WRITTEN INSTRUCTION:
Arrange every line of the entries below as a numbered list, omitting blank lines and leaving the pictures out.

DATA LISTING:
* * * * * * * * *

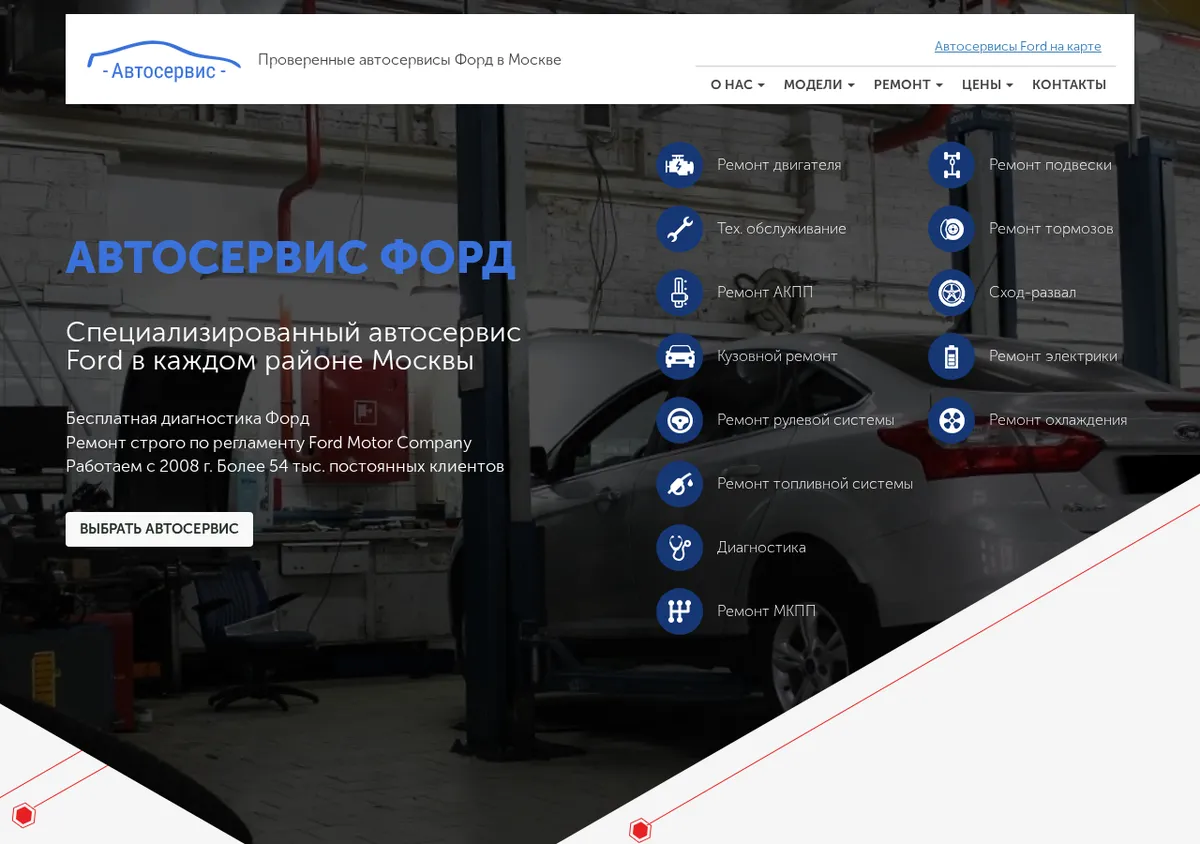Screen dimensions: 1200x844
Task: Click the gear shift МКПП icon
Action: 680,611
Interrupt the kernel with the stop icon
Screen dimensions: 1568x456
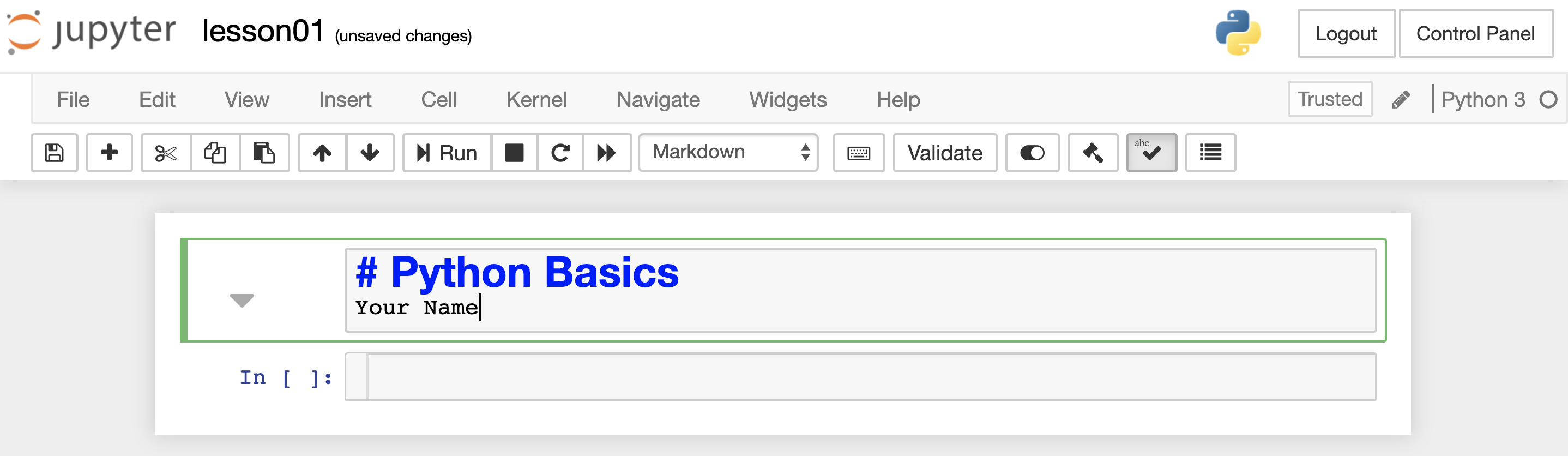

* * * * * * * * *

OUTPUT OF THE EXERCISE:
1. Screen dimensions: 1200x844
2. Task: Click the gear shift МКПП icon
3. Action: 680,611
4. Interrupt the kernel with the stop icon
5. Screen dimensions: 1568x456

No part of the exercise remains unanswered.